<<<<

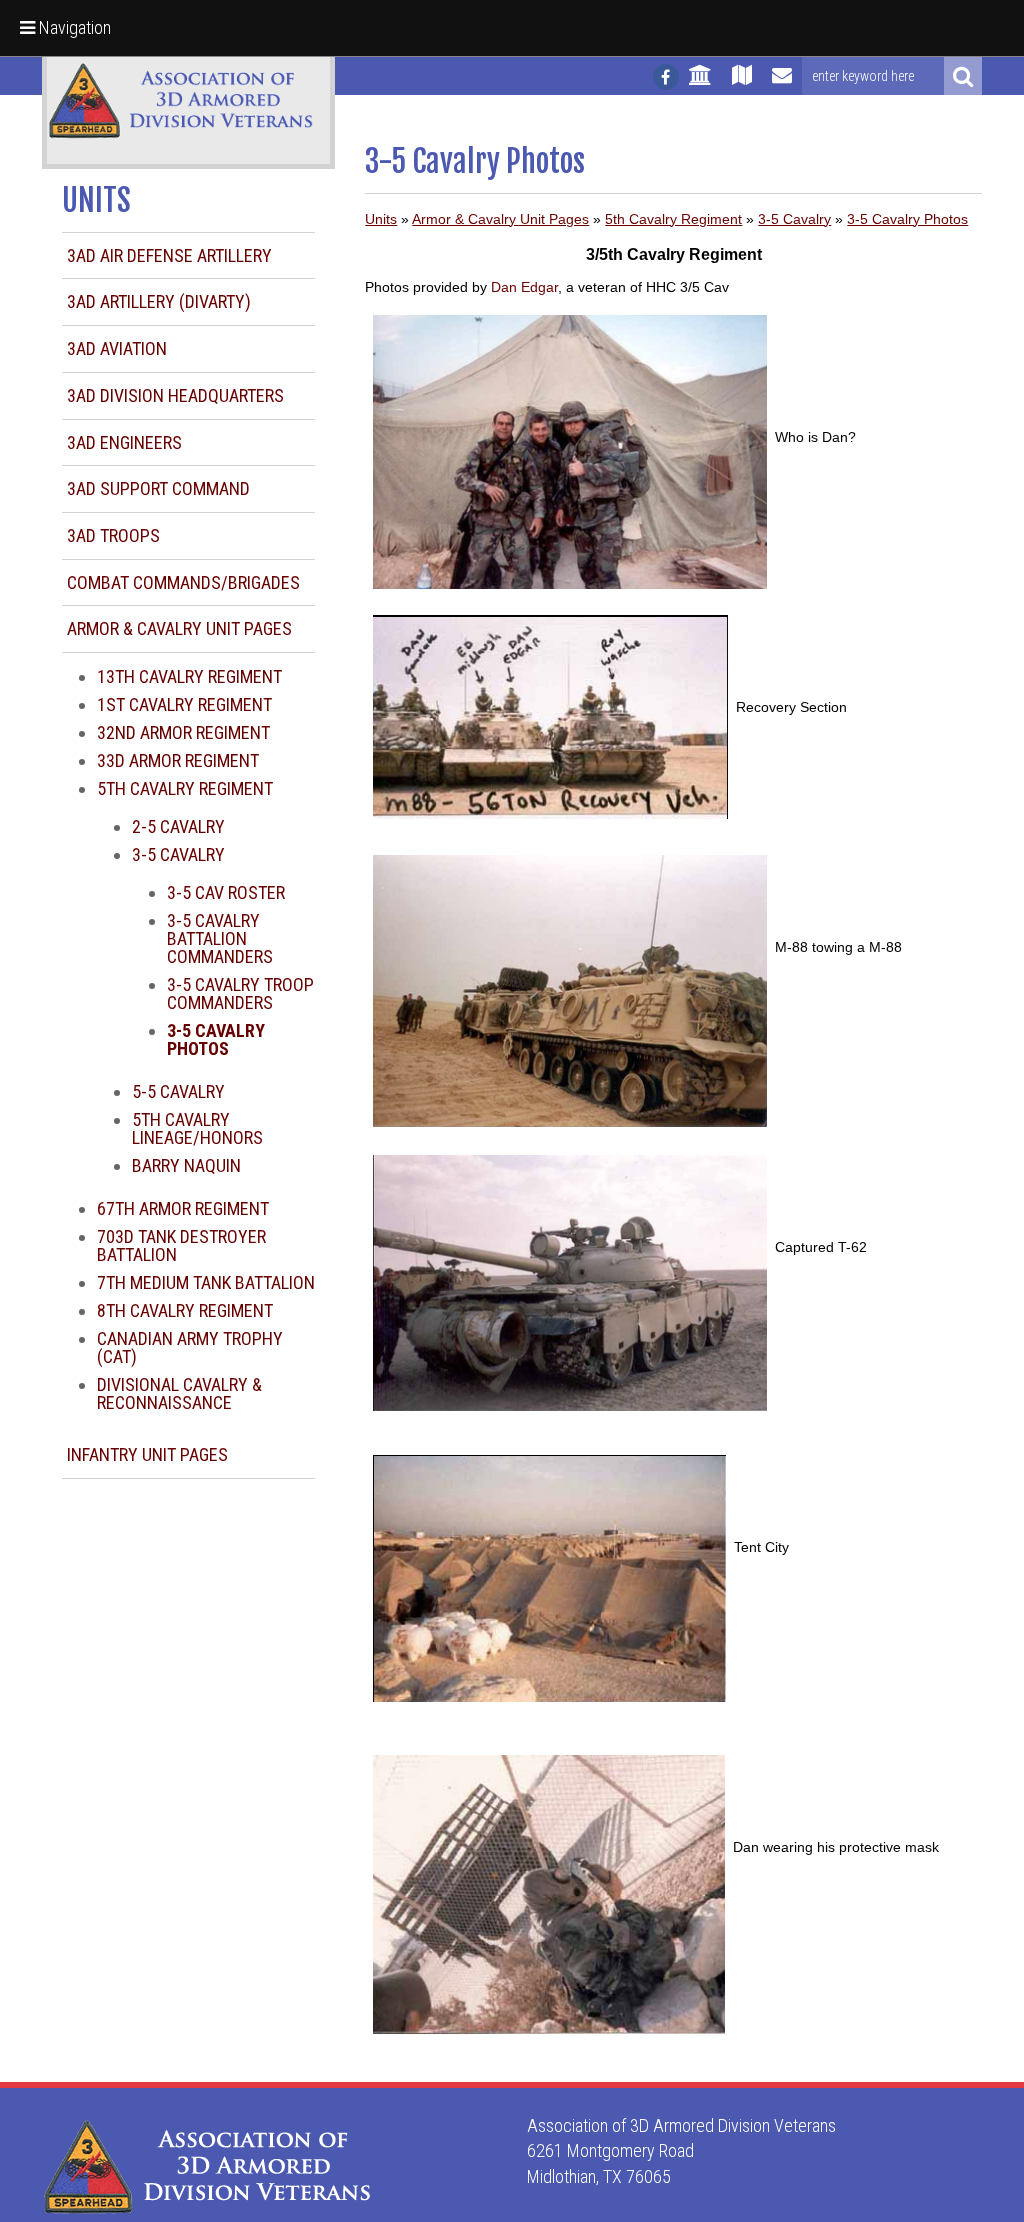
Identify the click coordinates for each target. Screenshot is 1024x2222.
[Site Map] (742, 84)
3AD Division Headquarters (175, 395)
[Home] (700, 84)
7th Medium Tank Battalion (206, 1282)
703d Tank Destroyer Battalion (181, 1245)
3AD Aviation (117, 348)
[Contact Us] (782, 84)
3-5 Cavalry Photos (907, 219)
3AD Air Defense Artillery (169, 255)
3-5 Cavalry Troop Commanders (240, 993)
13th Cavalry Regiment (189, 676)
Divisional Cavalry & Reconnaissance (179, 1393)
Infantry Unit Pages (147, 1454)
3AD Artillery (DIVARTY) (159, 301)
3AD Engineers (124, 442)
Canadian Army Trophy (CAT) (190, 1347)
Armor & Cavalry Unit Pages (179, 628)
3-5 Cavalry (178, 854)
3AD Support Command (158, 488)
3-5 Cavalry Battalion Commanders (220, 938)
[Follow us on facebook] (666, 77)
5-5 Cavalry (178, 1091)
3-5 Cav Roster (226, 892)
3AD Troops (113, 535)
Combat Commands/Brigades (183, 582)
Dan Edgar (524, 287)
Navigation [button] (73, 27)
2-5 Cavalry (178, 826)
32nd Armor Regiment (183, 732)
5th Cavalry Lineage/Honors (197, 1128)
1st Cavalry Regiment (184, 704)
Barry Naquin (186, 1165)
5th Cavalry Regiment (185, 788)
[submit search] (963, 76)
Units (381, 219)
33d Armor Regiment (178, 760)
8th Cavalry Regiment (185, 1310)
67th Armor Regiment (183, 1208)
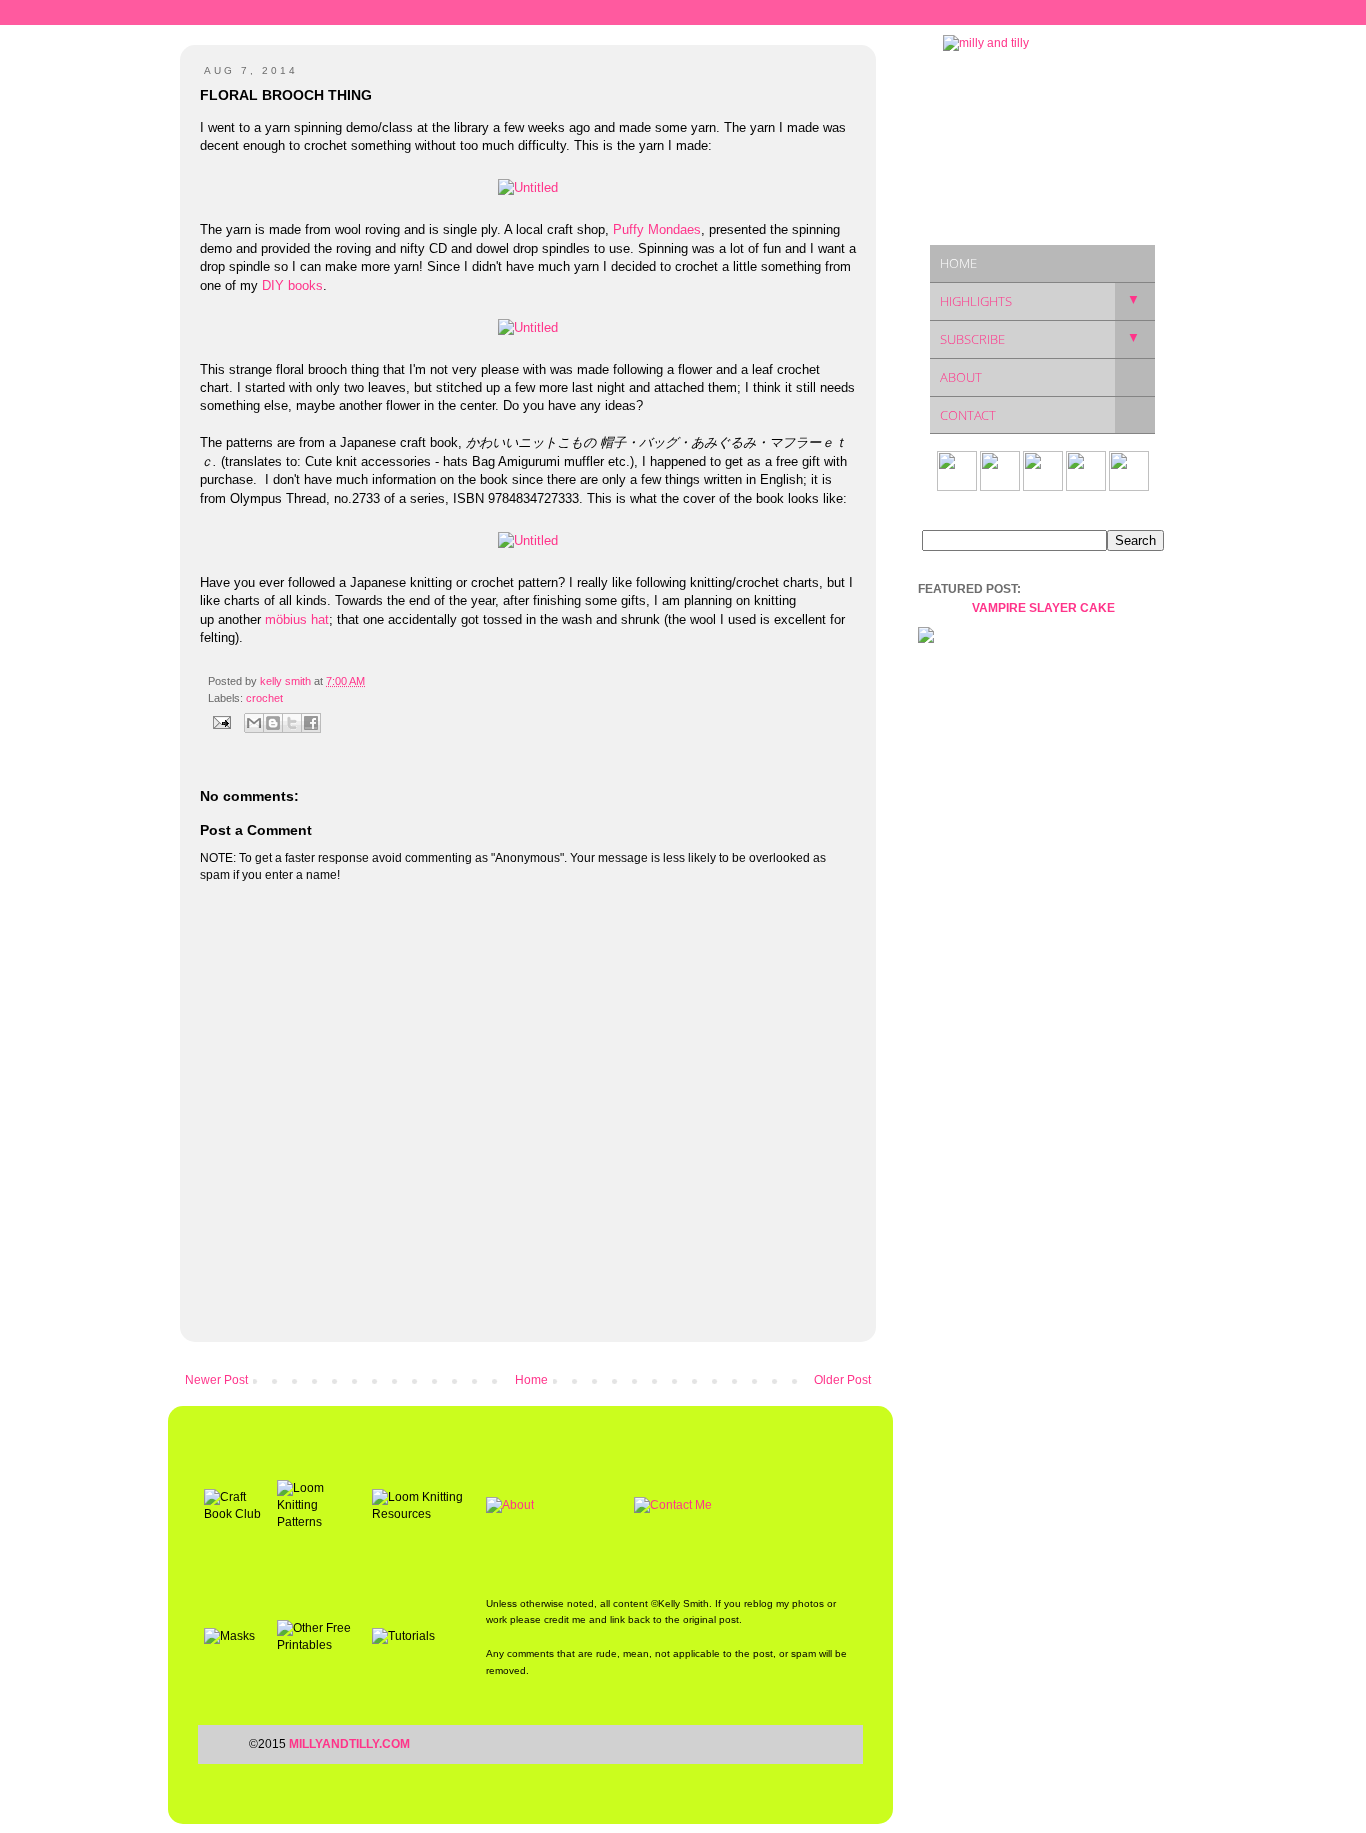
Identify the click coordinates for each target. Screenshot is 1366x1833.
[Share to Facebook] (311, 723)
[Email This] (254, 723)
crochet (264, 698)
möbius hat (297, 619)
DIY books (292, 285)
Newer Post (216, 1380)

>>>>
<<<<

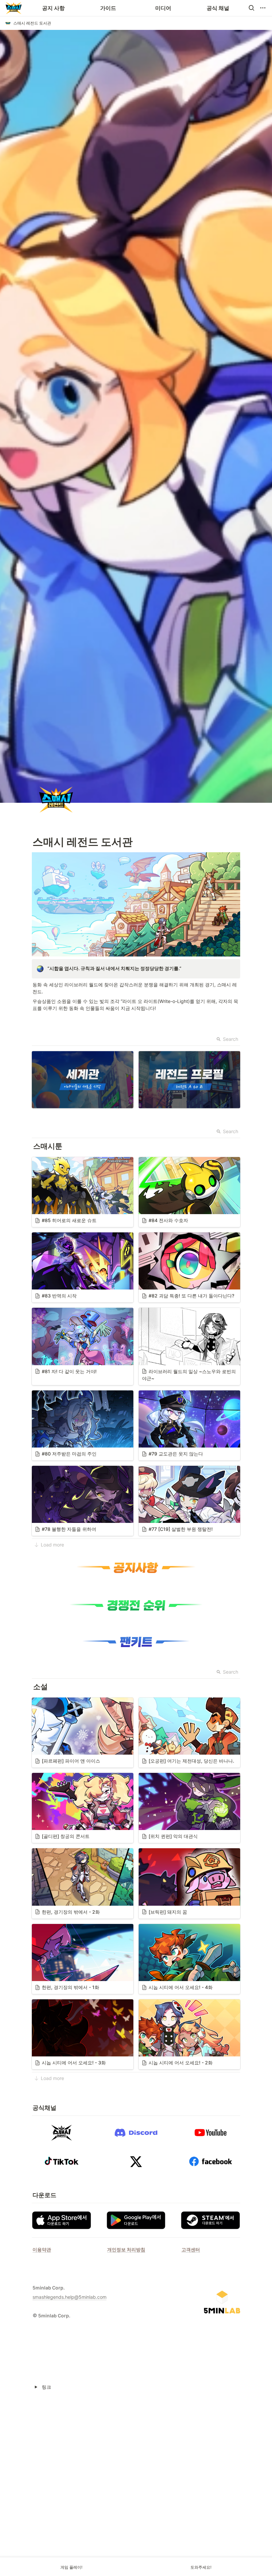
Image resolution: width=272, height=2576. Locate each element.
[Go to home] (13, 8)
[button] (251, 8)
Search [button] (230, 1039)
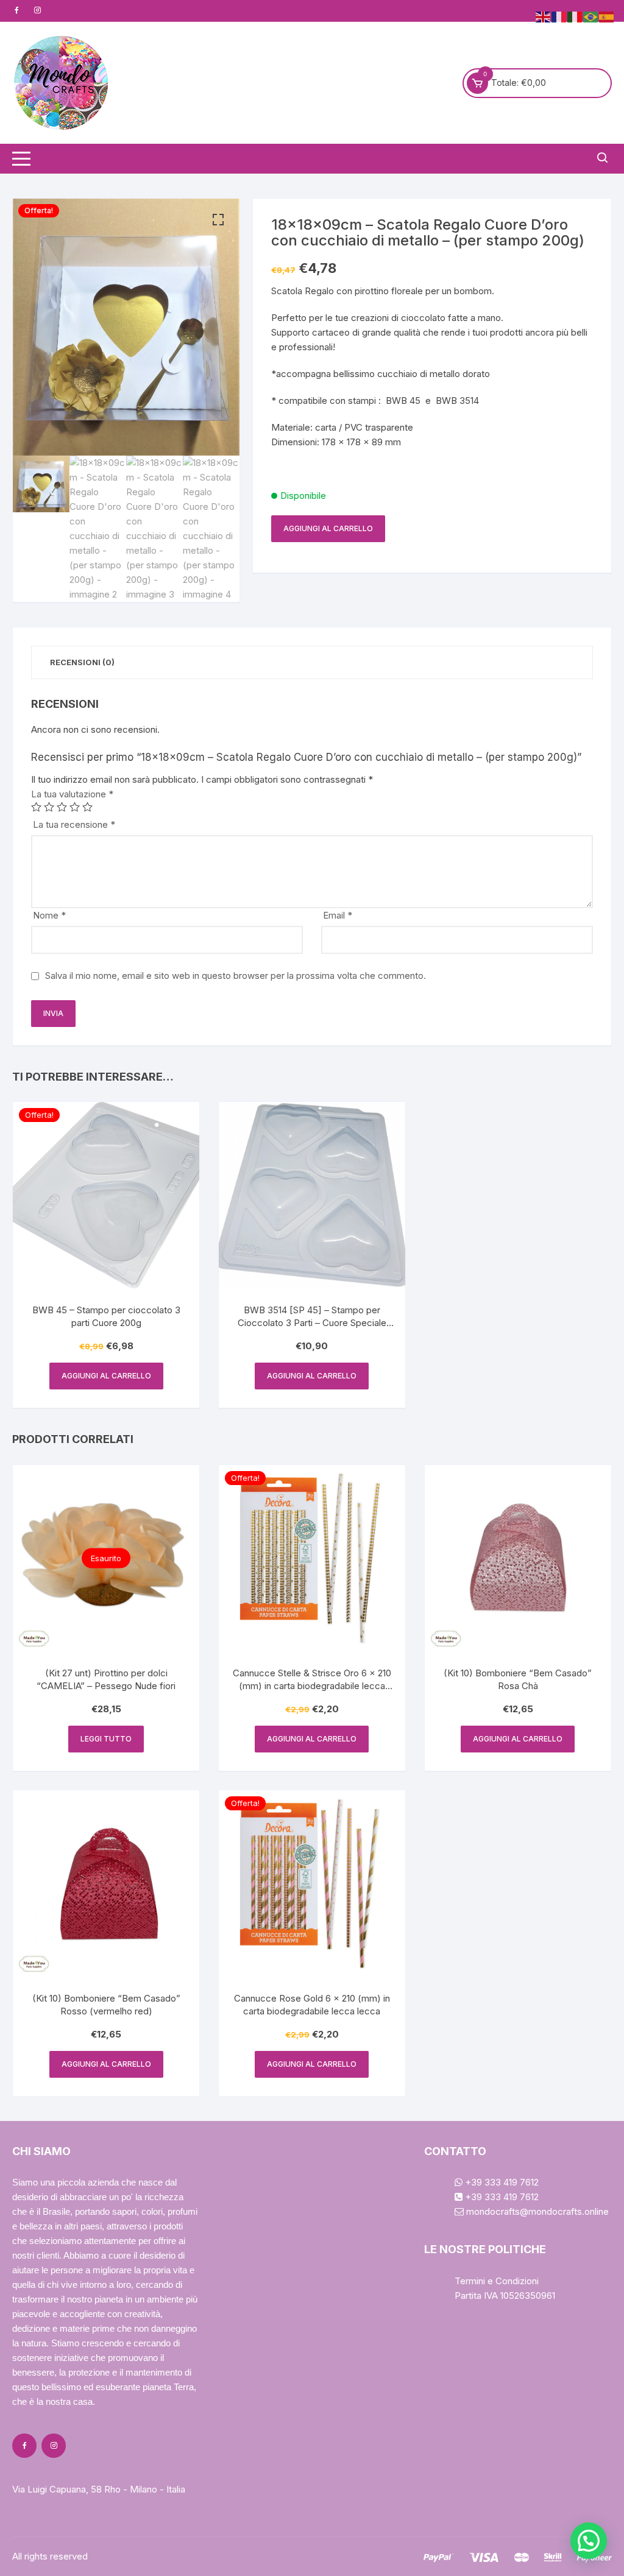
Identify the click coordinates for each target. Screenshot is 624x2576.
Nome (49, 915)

>>>>

◆ Instructions for the task:
Your copy should hold the lines from the one with "Image resolution: width=272, height=2576." up to and including the one with "Nome (49, 915)", exactly as in the data above, and no pictures.

◆ Answer box:
Image resolution: width=272, height=2576. Locate each element.
[Go to home] (13, 8)
[button] (251, 8)
Search [button] (230, 1039)
Identify the click coordinates for each target. Screenshot is 624x2576.
Nome (49, 915)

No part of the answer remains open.